• PROBLEM
Only the lines from the beginning of the data below through the line that contains "משכנתא לזכאים – כדאי? (132, 1965)" should be repeated, exactly as written.

• TASK MATERIAL
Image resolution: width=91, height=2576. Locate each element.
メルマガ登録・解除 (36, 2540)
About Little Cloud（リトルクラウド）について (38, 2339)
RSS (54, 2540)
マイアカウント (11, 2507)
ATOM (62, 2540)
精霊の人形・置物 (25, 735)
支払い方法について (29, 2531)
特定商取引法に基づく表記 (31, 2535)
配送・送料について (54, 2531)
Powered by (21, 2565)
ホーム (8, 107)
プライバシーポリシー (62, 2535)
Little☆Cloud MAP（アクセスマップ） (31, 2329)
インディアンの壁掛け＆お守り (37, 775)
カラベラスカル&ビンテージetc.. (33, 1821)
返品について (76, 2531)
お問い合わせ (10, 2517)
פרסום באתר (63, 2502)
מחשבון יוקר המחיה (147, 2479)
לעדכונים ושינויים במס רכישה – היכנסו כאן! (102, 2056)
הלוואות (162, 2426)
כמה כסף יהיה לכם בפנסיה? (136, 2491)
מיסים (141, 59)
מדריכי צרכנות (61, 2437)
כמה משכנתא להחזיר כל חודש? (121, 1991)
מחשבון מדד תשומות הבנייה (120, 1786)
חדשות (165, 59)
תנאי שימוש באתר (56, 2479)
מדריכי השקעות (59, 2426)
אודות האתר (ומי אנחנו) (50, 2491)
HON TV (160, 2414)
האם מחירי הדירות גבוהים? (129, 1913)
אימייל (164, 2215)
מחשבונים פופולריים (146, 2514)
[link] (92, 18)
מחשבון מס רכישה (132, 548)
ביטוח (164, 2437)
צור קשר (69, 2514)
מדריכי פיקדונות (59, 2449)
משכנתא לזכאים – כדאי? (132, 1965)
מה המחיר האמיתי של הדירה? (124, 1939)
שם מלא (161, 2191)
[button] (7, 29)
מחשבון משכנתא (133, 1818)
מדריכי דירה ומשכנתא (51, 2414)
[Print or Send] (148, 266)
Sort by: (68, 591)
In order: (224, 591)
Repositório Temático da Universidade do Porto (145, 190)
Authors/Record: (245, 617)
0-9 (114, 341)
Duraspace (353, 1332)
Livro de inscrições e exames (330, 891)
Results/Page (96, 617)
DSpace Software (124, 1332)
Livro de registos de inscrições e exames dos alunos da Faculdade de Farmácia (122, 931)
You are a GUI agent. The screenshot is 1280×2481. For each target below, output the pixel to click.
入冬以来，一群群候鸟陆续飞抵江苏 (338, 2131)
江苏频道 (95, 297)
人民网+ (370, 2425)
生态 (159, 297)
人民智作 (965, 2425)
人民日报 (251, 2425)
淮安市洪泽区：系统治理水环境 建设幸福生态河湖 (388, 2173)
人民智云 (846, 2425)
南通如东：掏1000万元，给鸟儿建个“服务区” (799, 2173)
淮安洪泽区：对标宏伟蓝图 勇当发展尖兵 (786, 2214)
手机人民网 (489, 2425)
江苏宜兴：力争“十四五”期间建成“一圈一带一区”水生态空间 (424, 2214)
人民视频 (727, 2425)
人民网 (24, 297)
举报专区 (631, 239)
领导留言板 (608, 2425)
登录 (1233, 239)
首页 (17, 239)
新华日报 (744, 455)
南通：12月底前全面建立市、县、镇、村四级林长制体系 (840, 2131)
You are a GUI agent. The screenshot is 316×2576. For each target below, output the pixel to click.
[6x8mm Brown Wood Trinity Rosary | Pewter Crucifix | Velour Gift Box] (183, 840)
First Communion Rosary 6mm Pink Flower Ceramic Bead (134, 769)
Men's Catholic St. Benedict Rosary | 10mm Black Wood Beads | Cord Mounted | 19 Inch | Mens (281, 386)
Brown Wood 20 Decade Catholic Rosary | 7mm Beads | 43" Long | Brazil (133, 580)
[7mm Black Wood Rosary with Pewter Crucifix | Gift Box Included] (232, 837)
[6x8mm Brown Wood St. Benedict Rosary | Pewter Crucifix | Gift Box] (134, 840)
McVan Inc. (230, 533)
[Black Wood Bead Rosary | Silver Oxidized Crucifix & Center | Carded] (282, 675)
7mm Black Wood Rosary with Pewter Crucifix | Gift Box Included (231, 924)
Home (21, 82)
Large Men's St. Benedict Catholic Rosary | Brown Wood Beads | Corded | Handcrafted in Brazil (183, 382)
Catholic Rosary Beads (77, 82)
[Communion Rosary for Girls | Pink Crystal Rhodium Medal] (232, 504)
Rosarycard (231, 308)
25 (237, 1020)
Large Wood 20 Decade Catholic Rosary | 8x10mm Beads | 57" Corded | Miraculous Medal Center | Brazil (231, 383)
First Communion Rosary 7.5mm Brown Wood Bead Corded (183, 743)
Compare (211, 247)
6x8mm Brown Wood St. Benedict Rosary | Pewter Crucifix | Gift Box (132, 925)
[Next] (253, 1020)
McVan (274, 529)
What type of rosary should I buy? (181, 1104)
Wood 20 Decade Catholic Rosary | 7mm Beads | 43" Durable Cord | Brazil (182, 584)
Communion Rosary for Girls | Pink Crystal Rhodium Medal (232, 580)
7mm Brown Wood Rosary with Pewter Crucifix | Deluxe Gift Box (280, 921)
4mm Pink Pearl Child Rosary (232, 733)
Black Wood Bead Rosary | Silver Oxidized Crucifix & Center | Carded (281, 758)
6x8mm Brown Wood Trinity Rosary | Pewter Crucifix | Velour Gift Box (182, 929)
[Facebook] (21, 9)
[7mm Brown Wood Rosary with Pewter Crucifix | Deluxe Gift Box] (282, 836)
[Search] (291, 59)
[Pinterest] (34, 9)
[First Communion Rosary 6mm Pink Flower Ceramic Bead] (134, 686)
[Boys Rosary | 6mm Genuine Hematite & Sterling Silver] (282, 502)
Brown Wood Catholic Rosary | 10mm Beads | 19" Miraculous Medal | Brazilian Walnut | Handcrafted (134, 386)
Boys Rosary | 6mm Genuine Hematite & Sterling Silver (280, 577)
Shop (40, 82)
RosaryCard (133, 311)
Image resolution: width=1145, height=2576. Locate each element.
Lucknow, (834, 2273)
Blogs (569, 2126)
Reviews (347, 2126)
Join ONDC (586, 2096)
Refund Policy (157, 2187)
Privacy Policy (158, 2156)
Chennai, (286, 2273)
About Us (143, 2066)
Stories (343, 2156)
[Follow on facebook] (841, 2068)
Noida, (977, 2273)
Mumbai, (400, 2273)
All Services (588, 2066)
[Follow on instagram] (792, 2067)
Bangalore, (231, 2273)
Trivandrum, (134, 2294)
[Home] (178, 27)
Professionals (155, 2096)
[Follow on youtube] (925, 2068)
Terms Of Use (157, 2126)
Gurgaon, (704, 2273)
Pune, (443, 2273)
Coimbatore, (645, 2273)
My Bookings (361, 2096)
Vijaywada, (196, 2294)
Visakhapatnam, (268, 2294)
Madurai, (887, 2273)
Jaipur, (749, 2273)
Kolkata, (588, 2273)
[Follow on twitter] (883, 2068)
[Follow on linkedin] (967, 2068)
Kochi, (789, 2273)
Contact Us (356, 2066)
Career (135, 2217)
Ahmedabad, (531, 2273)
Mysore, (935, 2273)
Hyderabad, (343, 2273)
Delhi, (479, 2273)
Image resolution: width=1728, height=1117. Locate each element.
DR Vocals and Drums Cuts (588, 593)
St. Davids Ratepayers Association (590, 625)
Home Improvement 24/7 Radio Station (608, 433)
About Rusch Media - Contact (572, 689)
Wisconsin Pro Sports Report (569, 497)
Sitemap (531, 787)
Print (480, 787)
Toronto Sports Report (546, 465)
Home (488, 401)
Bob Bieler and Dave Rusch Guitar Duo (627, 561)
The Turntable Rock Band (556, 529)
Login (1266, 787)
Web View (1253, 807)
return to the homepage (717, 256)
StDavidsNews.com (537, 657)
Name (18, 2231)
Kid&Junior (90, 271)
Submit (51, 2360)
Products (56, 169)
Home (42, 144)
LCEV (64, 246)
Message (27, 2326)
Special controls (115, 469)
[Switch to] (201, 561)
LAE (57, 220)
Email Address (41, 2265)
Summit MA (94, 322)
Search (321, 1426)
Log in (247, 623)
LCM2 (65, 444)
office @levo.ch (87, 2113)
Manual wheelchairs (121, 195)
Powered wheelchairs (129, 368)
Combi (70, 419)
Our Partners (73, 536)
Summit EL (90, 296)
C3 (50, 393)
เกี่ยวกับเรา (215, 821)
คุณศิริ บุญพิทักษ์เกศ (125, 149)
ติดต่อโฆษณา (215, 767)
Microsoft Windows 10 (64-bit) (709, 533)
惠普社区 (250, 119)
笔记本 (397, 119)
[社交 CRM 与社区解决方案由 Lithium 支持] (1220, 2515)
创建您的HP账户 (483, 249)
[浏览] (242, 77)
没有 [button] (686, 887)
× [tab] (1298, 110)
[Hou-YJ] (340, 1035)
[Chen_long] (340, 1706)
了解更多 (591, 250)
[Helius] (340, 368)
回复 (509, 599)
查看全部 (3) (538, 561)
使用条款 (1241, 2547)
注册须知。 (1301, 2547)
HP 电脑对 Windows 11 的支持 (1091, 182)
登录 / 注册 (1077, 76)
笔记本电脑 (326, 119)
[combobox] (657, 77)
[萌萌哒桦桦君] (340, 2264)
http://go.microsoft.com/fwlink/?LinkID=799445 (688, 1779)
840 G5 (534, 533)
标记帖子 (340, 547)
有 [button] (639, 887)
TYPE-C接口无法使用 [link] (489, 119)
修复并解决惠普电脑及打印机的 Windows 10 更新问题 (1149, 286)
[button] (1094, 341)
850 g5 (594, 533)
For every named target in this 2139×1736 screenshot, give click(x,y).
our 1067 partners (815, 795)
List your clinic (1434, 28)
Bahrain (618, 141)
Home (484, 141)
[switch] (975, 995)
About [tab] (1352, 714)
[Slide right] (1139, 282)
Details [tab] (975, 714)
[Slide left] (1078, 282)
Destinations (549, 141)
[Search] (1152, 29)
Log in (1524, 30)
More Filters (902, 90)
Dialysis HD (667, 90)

• ANSWER FOR THE TASK
Image resolution: width=91, height=2576. Locate each element.
メルマガ登録・解除 (36, 2540)
About Little Cloud（リトルクラウド）について (38, 2339)
RSS (54, 2540)
マイアカウント (11, 2507)
ATOM (62, 2540)
精霊の人形・置物 (25, 735)
支払い方法について (29, 2531)
特定商取引法に基づく表記 (31, 2535)
配送・送料について (54, 2531)
Powered by (21, 2565)
ホーム (8, 107)
プライバシーポリシー (62, 2535)
Little☆Cloud MAP（アクセスマップ） (31, 2329)
インディアンの壁掛け＆お守り (37, 775)
カラベラスカル&ビンテージetc.. (33, 1821)
返品について (76, 2531)
お問い合わせ (10, 2517)
פרסום באתר (63, 2502)
מחשבון יוקר המחיה (147, 2479)
לעדכונים ושינויים במס רכישה – היכנסו כאן! (102, 2056)
הלוואות (162, 2426)
כמה כסף יהיה לכם בפנסיה? (136, 2491)
מיסים (141, 59)
מדריכי צרכנות (61, 2437)
כמה משכנתא להחזיר כל חודש? (121, 1991)
מחשבון מדד תשומות הבנייה (120, 1786)
חדשות (165, 59)
תנאי שימוש באתר (56, 2479)
מדריכי השקעות (59, 2426)
אודות האתר (ומי אנחנו) (50, 2491)
HON TV (160, 2414)
האם מחירי הדירות גבוהים? (129, 1913)
אימייל (164, 2215)
מחשבונים פופולריים (146, 2514)
[link] (92, 18)
מחשבון מס רכישה (132, 548)
ביטוח (164, 2437)
צור קשר (69, 2514)
מדריכי פיקדונות (59, 2449)
משכנתא לזכאים – כדאי? (132, 1965)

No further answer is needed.